On 11/13/2013 17:09, Steven Stern wrote:
On 11/13/2013 02:32 PM, Don Levey wrote:
My wife's laptop was running fine on kernel 3.10.11-200:
uname -a: Linux croweflies.the-leveys.us 3.10.11-200.fc19.x86_64 #1 SMP Mon Sep 9 13:03:01 UTC 2013 x86_64 x86_64 x86_64 GNU/Linux
lspci -s 03:00.0: 03:00.0 Network controller: Ralink corp. RT5390 Wireless 802.11n 1T/1R PCIe
rfkill list wlan: 1: phy0: Wireless LAN Soft blocked: no Hard blocked: no
I neither had nor needed any additional kernel modules.
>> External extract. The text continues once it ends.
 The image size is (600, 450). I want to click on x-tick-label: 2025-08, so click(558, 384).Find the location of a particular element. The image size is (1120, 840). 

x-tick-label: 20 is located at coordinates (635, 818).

However, when I upgraded kernels:
uname -a: Linux croweflies.the-leveys.us 3.11.2-201.fc19.x86_64 #1 SMP Fri Sep 27 19:20:55 UTC 2013 x86_64 x86_64 x86_64 GNU/Linux
lspci -s 03:00.0: 03:00.0 Network controller: Ralink corp. RT5390 Wireless 802.11n 1T/1R PCIe
rfkill list wlan: 0: asus-wlan: Wireless LAN Soft blocked: no Hard blocked: no 1: phy0: Wireless LAN Soft blocked: no Hard blocked: yes
Now I've got "asus-wlan" while my original one is listed as "hard blocked." The problem is that the "asus-wlan" doesn's show as an available interface, and I cannot connect. Any suggestions? -Don
This should be posted in Bugzilla. I've had excellent responses when posting kernel-related wireless issues there.
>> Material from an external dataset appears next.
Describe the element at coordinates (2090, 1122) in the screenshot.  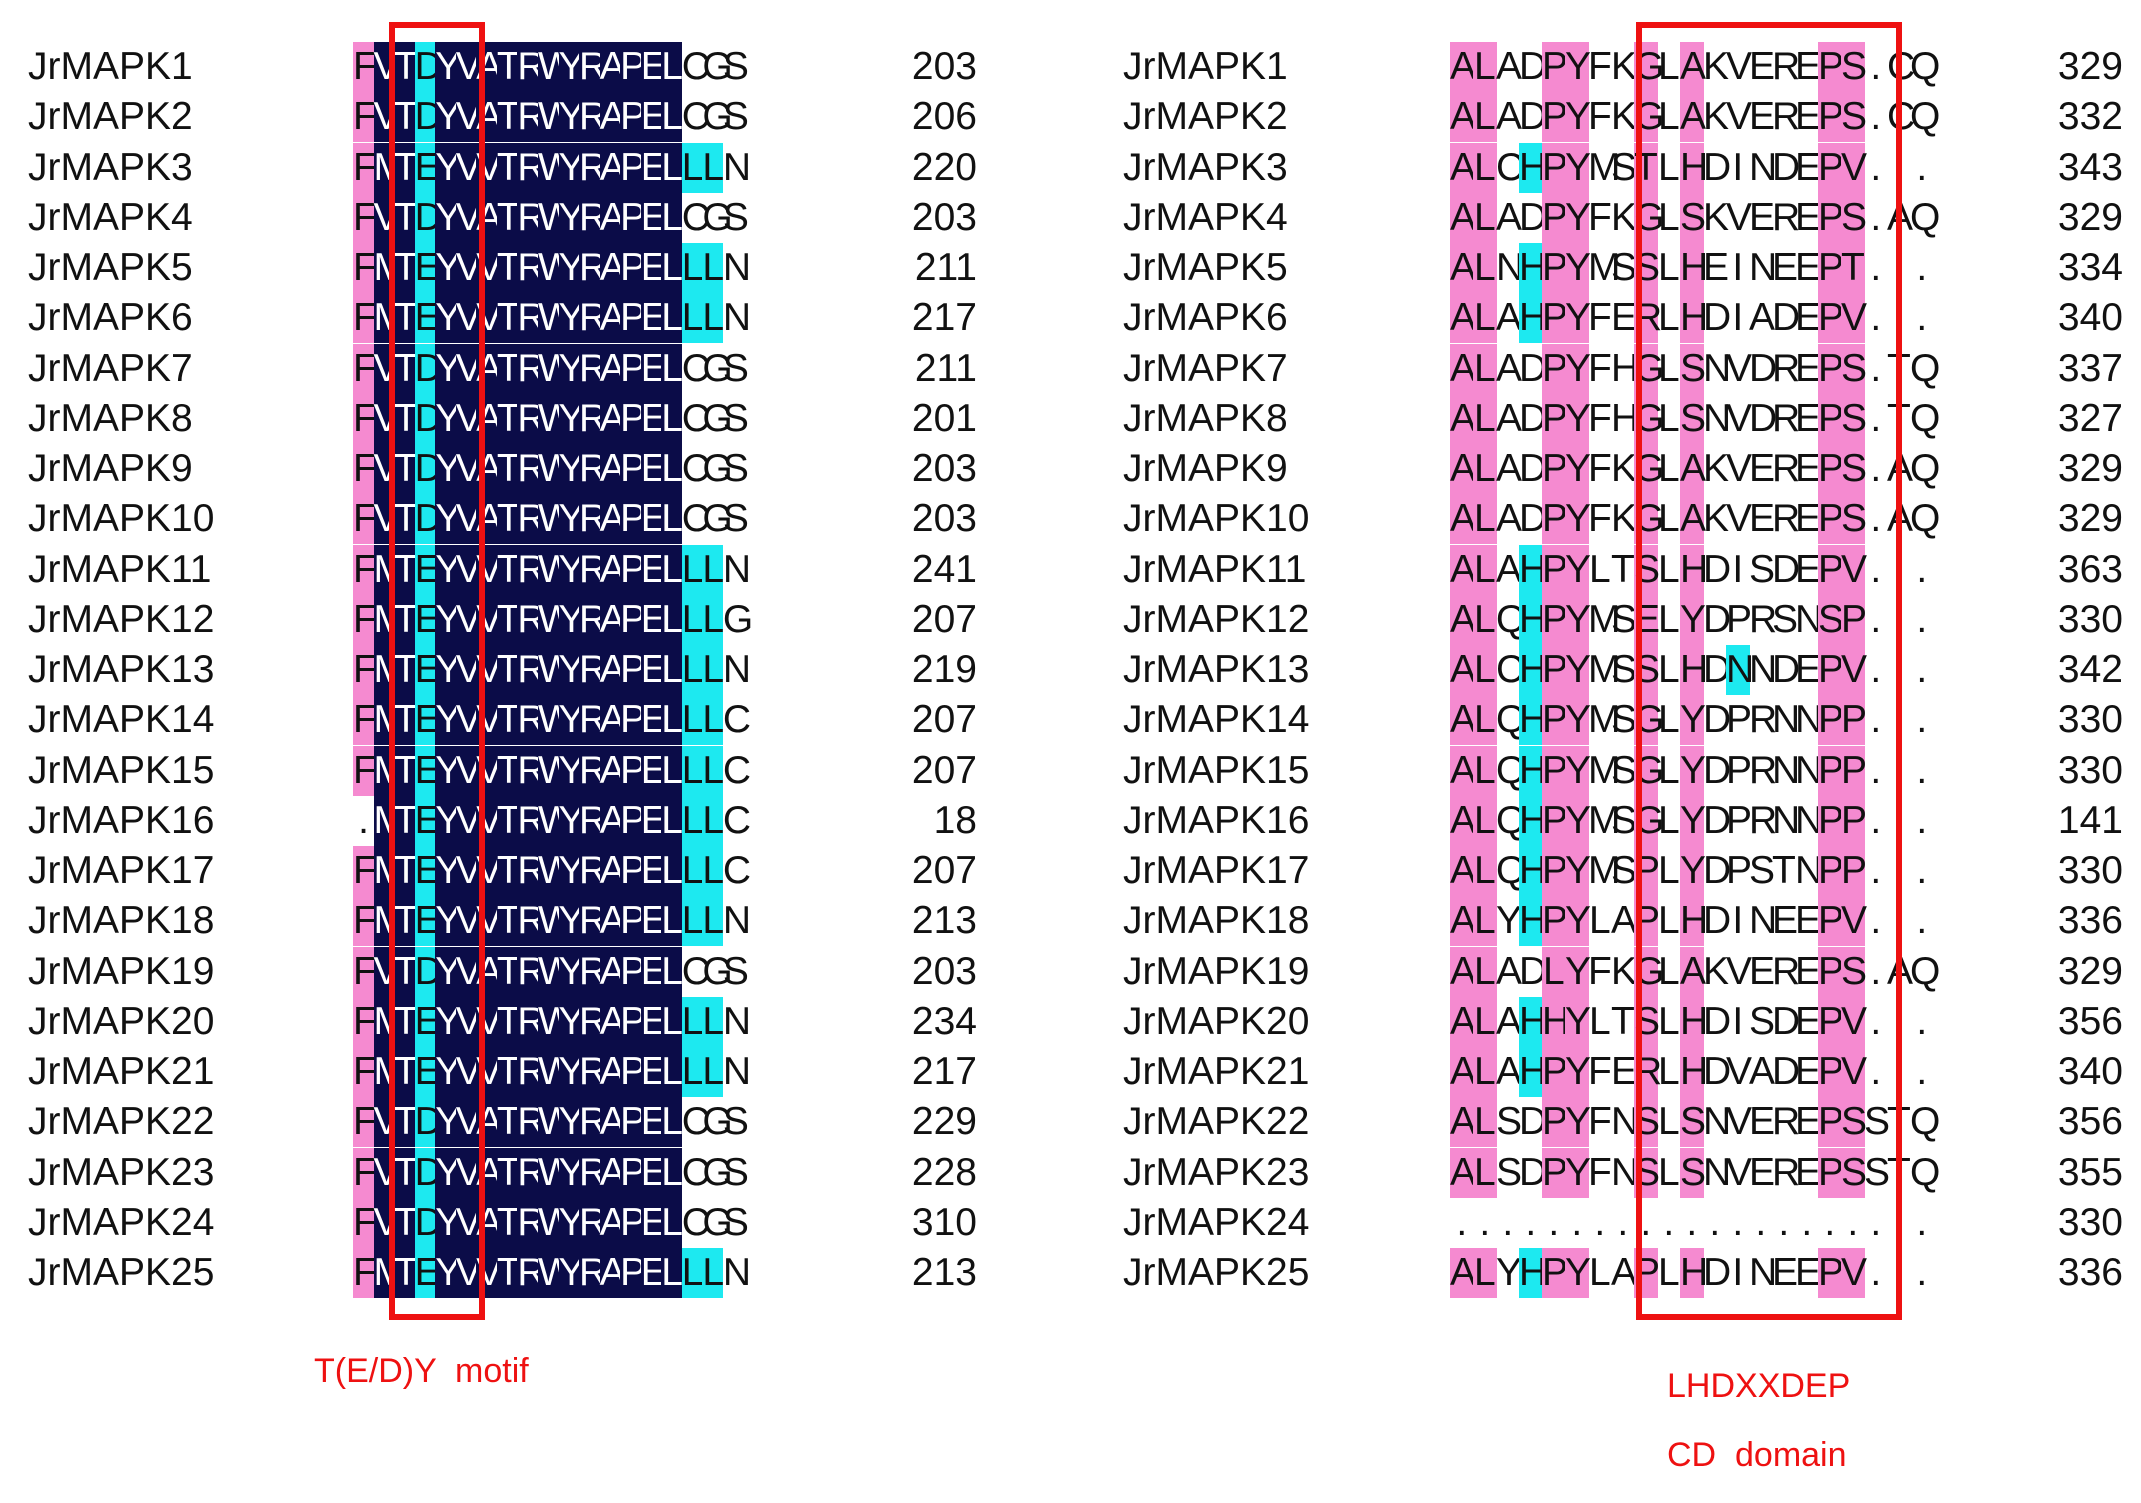
I see `position-number: 356` at that location.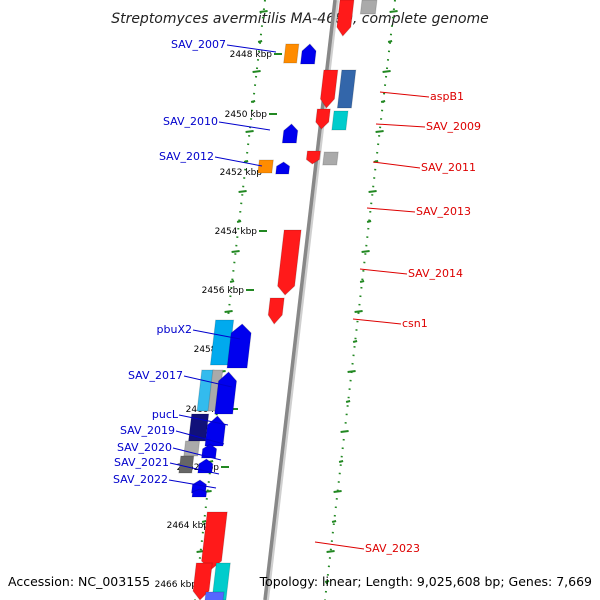 The image size is (600, 600). Describe the element at coordinates (79, 582) in the screenshot. I see `accession-text: Accession: NC_003155` at that location.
Indeed, they were very helpful. The first proposed solution (wapf=4) worked for me: https://bugzilla.redhat.com/show_bug.cgi?id=1030504
"Things work because, asus-rfkill is not created due some APCI problems. On updated 3.11 kernel, ACPI problems were fixed and we have new asus rfkill interface.
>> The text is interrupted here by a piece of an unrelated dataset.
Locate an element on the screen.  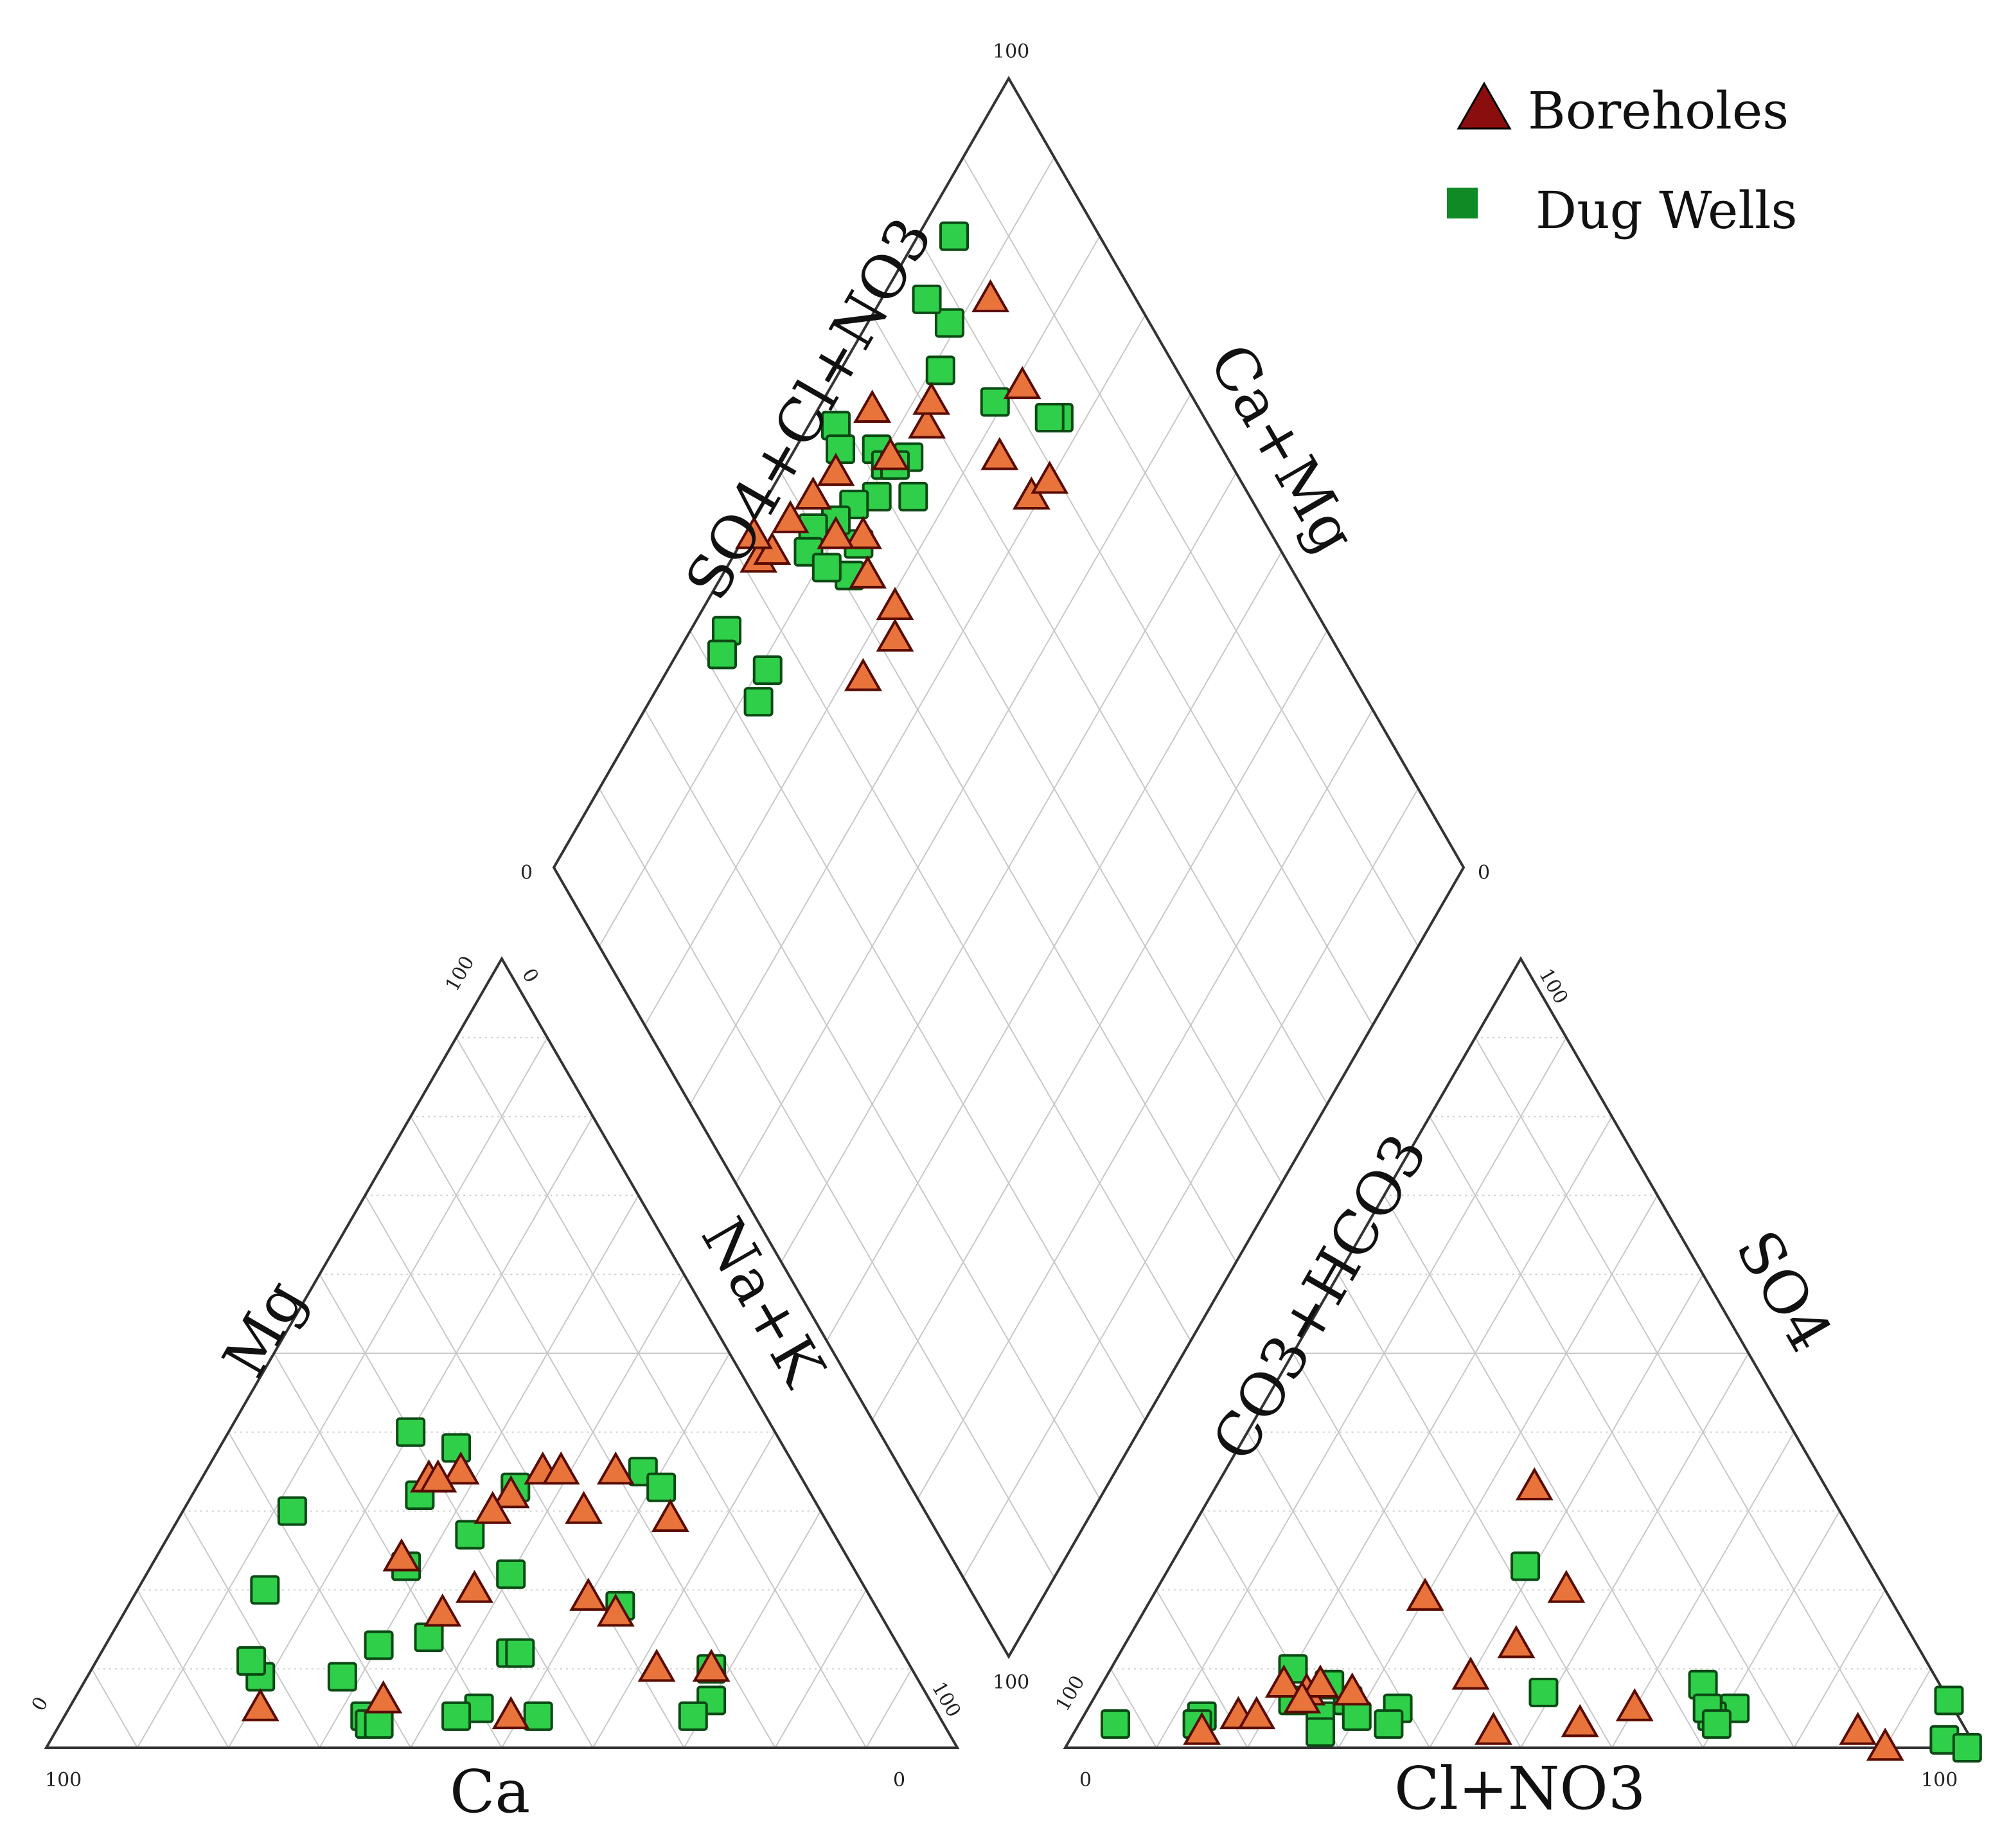
diamond-tick-left: 0 is located at coordinates (526, 873).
Phy 0 hard blocked is result of reading RFKILL bit from PCI register on RT5390 device, it could be bug on rt2x00 driver, but more probable is that ACPI/BIOS set that bit on PCI device as we have also similar problem with Broadcom device in bug 1028737. Hence this issue is most likely either bug on ACPI/BIOS or asus_wmi driver.
Dan, could you check if adding wapf=4 module option helps:
echo 'options asus-nb-wmi wapf=4' > /etc/modprobe.d/asus.conf
(you have to restart system to make new option take effect).
If not, you can blacklist asus_wmi driver, but that will also stop all special keys functionality on your laptop."